**Directive 1**
Reproduce the hanging-rope thread word for word, from "# A rope of" down to "a larger wave.".
**Directive 2**
Using the hanging-rope thread, answer these questions:
(a) What expression does the thread give for the tension in the rope?
(b) What value did the poster first believe the period to be?
(c) According to the summary, the wavelength is how many times the length of the rope?
**Directive 3**
Write the next part of the hanging-rope thread, picking up right after its final line.
== Selection ==
# A rope of mass m and length L is hanging from the ceiling.

• Natchanon
So is that what he means?In summary, to find the fundamental frequency in part C, you need to use the equation T = 4t_up, where t_up is the time it takes for the wave pulse to travel from the bottom to the top of the rope. This is because the period of the wave is related to the wavelength, which in this case is 4 times the length of the rope. This is due to the fact that the arc formed by the rope at its maximum deviation is 1/4 of the wavelength. This concept is related to constructive interference, where waves with the same phase can combine to form a larger wave.
Natchanon

## Homework Statement

Part C: Find fundamental frequency.

## Homework Equations

Tension(y) = μgy
v(y) = sqrt(gy)
Time it takes to travel from bottom to top = t_up = 2srqt(L/g)

## The Attempt at a Solution

I found part A and B, which are tension and velocity. I don't know how to find part C because velocity isn't constant so I can't just use f = (1/2L)sqrt(gy). I thought period was 2t_up, but that's wrong. The period is 4t_up, which I don't understand why. When the wave pulse reaches the ceiling, it changes phase and bounces back down, then it bounces up again with the same phase, then it changes phase to the same phase as the original pulse. Is that why we say period is 4t_up? When it comes back to the starting position with the same phase as the first incident wave?[/B]

Natchanon said:
The period is 4t_up, which I don't understand why.
===
== Data provided ==
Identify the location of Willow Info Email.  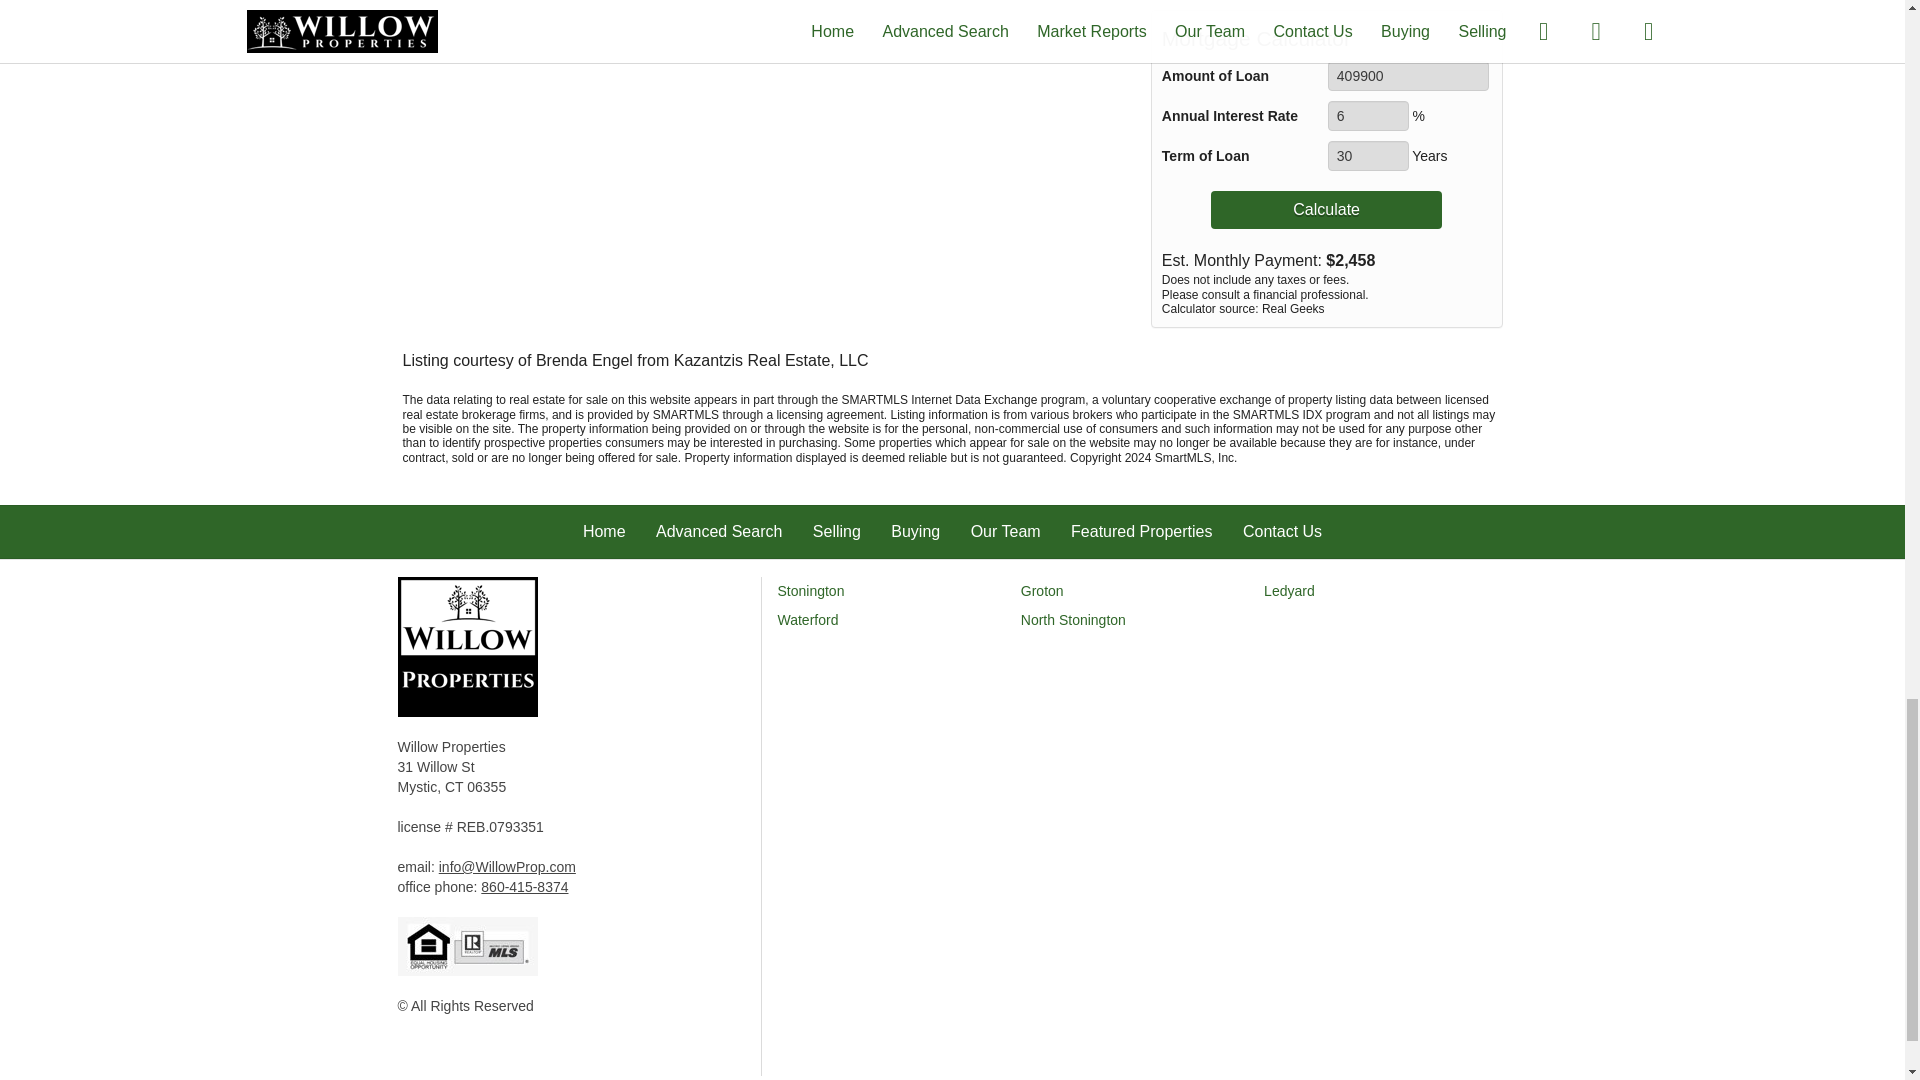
===
**Exercise response 1**
# A rope of mass m and length L is hanging from the ceiling.

• Natchanon
So is that what he means?In summary, to find the fundamental frequency in part C, you need to use the equation T = 4t_up, where t_up is the time it takes for the wave pulse to travel from the bottom to the top of the rope. This is because the period of the wave is related to the wavelength, which in this case is 4 times the length of the rope. This is due to the fact that the arc formed by the rope at its maximum deviation is 1/4 of the wavelength. This concept is related to constructive interference, where waves with the same phase can combine to form a larger wave.

**Exercise response 2**
(a) Tension(y) = μgy
(b) 2t_up
(c) 4 times

**Exercise response 3**
I see this is marked as solved. In the absence of an explanation for that I assume it is a mistake.

the difficulty is in relating, one the one hand, the traveling of a wave pulse from one end to the other to, on the other hand, an initial and final configuration of the rope.
In the simplest oscillation mode, the rope will be at one time straight and vertical, at another, forming an arc with no inflection points from its attachment at the ceiling to the lower end, that lower end being at its maximum deviation. How do you think those two states relate to t_up?

haruspex said:
I see this is marked as solved. In the absence of an explanation for that I assume it is a mistake.

the difficulty is in relating, one the one hand, the traveling of a wave pulse from one end to the other to, on the other hand, an initial and final configuration of the rope.
In the simplest oscillation mode, the rope will be at one time straight and vertical, at another, forming an arc with no inflection points from its attachment at the ceiling to the lower end, that lower end being at its maximum deviation. How do you think those two states relate to t_up?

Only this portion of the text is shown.